■ Work request
Starting with the line that has "Open the password generator dice icon" in the records below and stopping after the line that has "Task: Open the Google Search article link", output every line exactly and nothing else; skip pictures.

■ Data supplied
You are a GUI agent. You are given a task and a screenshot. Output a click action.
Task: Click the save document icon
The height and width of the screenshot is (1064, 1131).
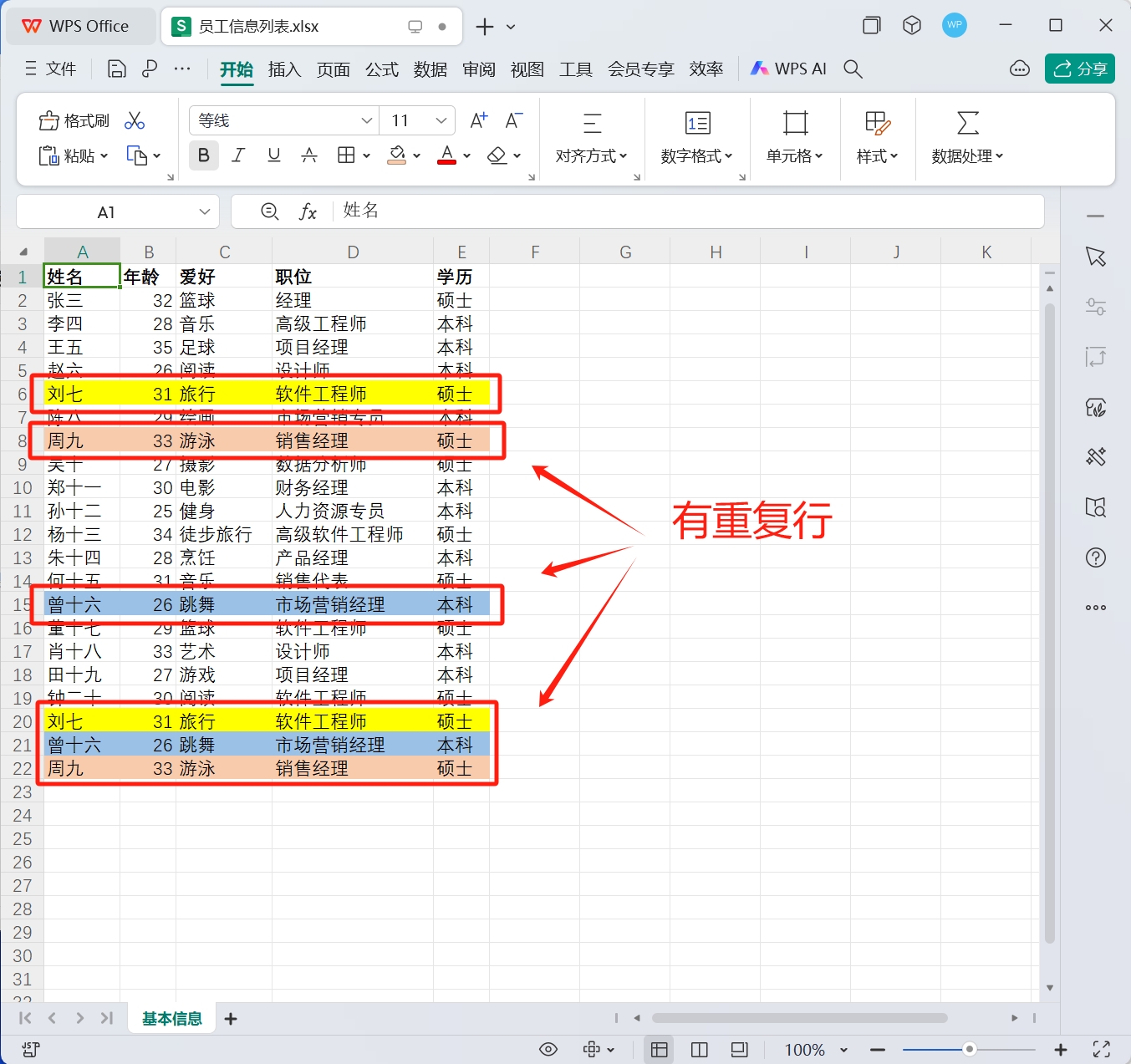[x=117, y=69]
--
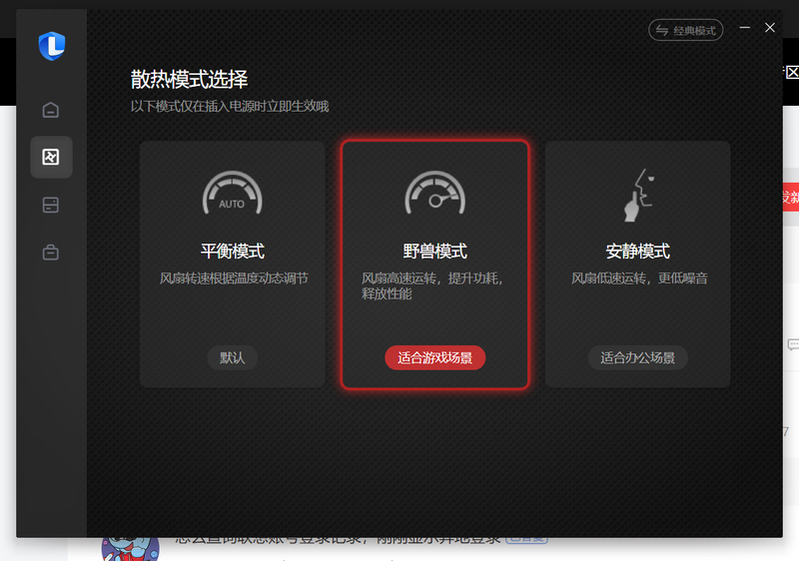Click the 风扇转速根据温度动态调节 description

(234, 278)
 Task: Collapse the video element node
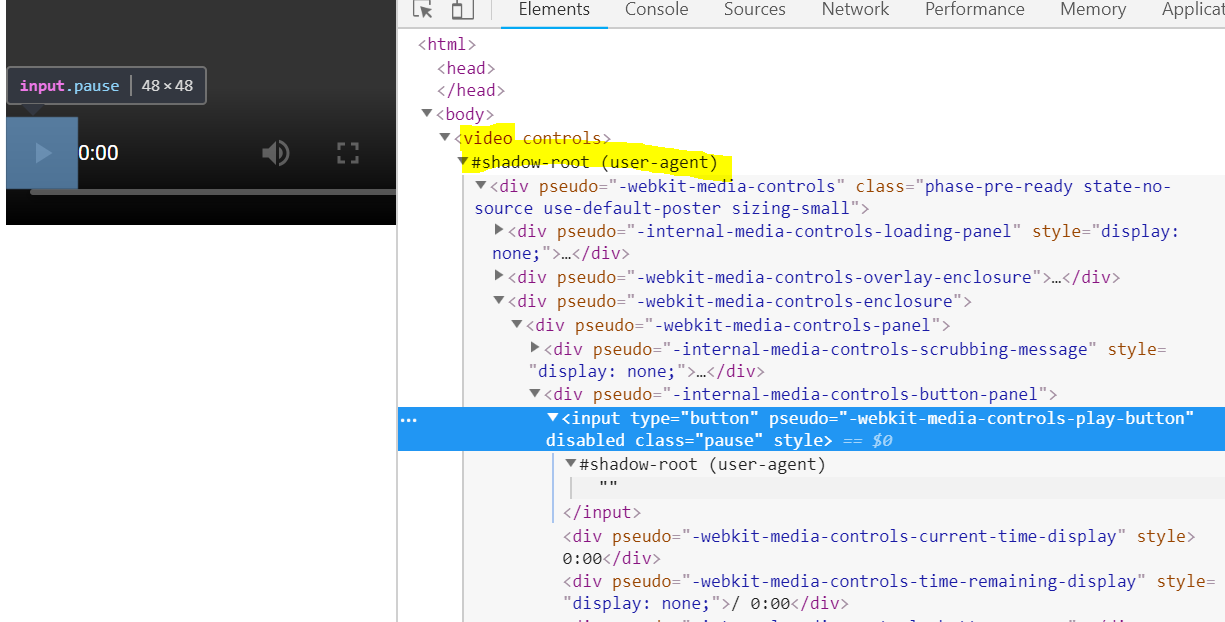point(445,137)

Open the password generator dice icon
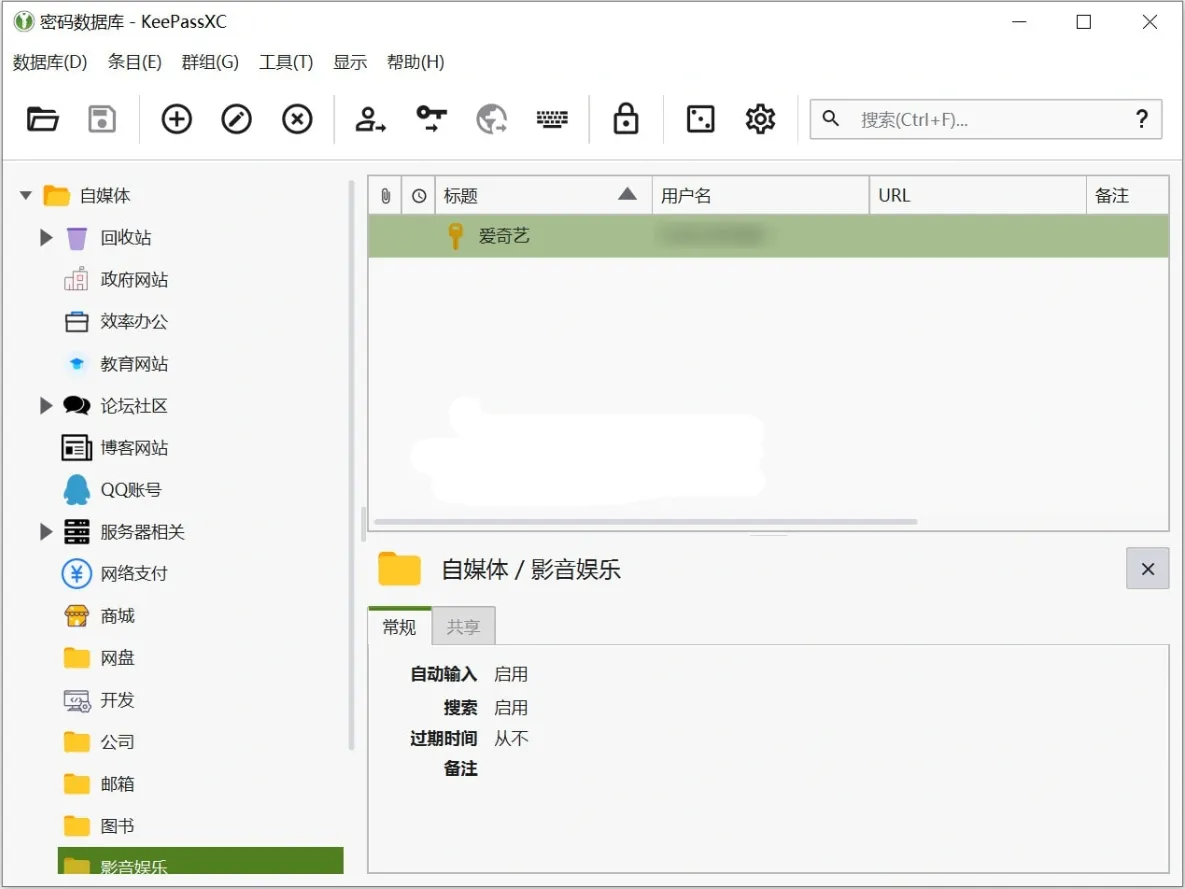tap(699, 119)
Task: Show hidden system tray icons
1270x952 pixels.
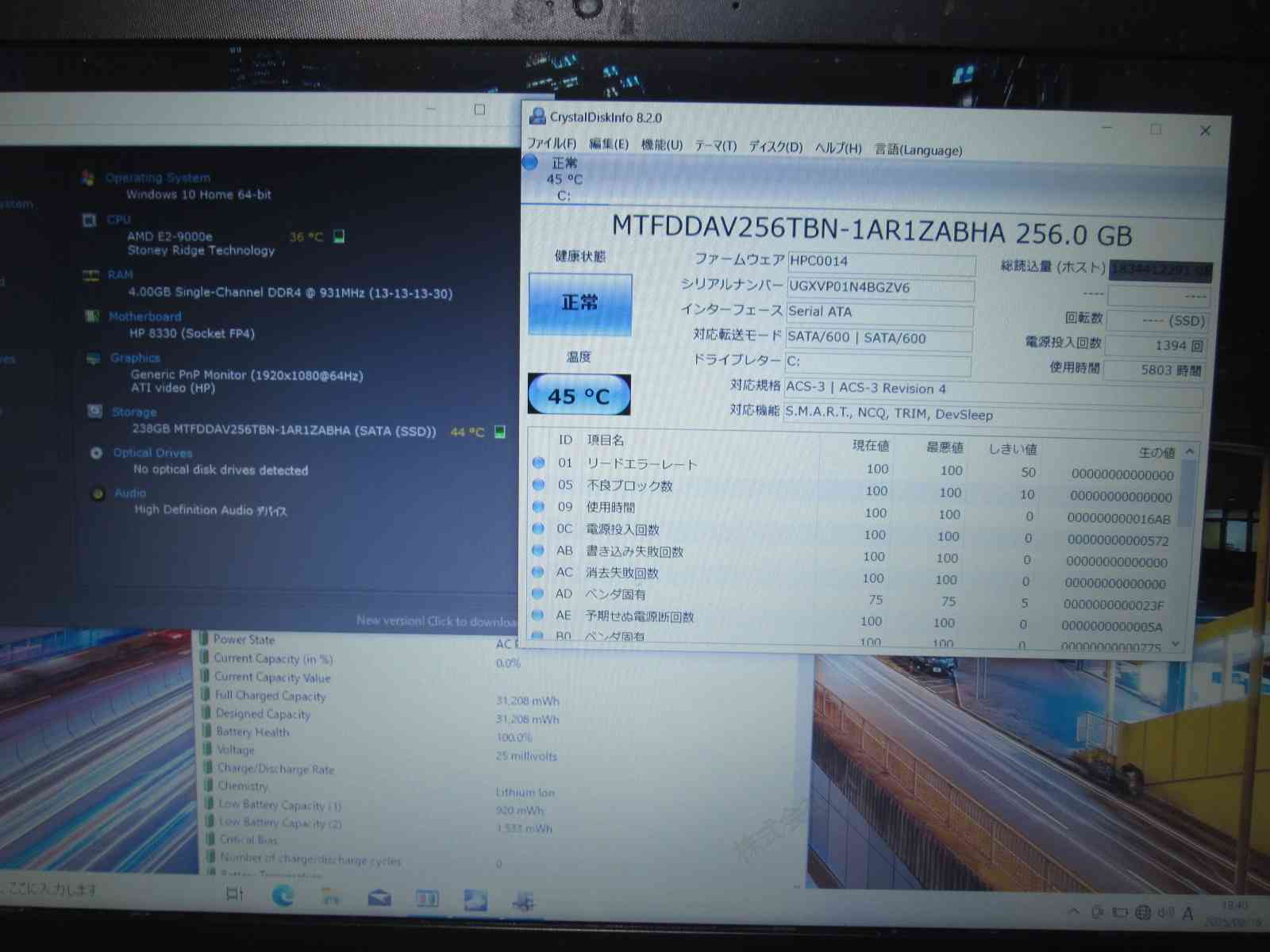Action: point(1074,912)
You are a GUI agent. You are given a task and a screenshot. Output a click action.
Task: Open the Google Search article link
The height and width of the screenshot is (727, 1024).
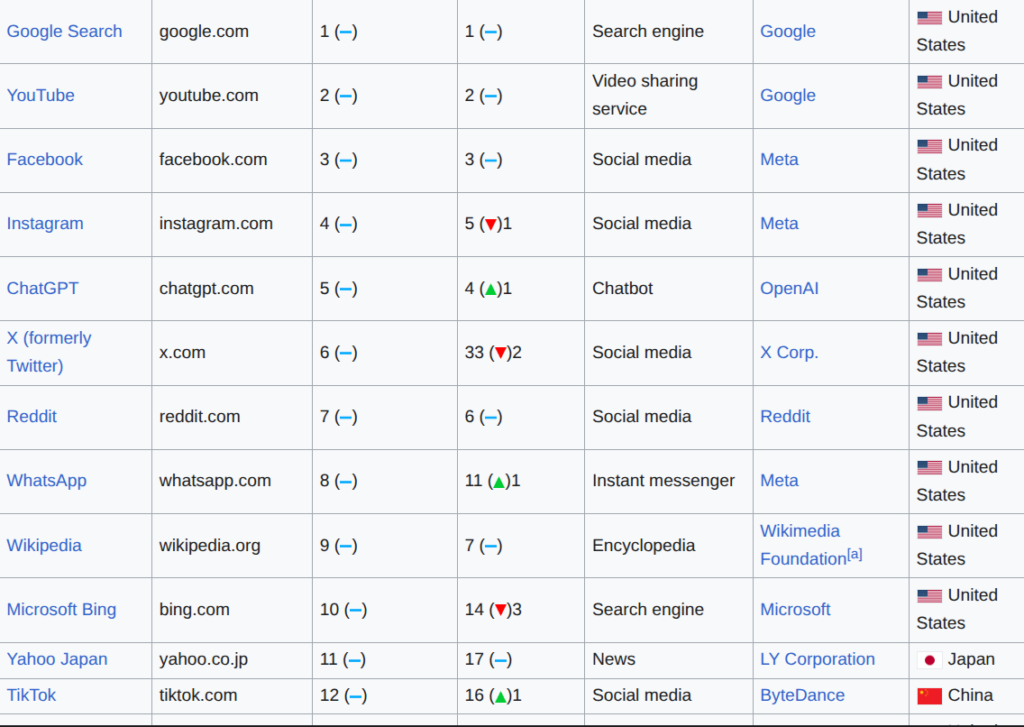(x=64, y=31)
--
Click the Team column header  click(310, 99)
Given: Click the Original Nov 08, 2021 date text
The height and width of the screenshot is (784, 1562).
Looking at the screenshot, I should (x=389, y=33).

■ Your solution
Open the password generator dice icon
tap(699, 119)
Task: Show hidden system tray icons
1270x952 pixels.
Action: point(1074,912)
You are a GUI agent. You are given a task and a screenshot. Output a click action.
Task: Open the Google Search article link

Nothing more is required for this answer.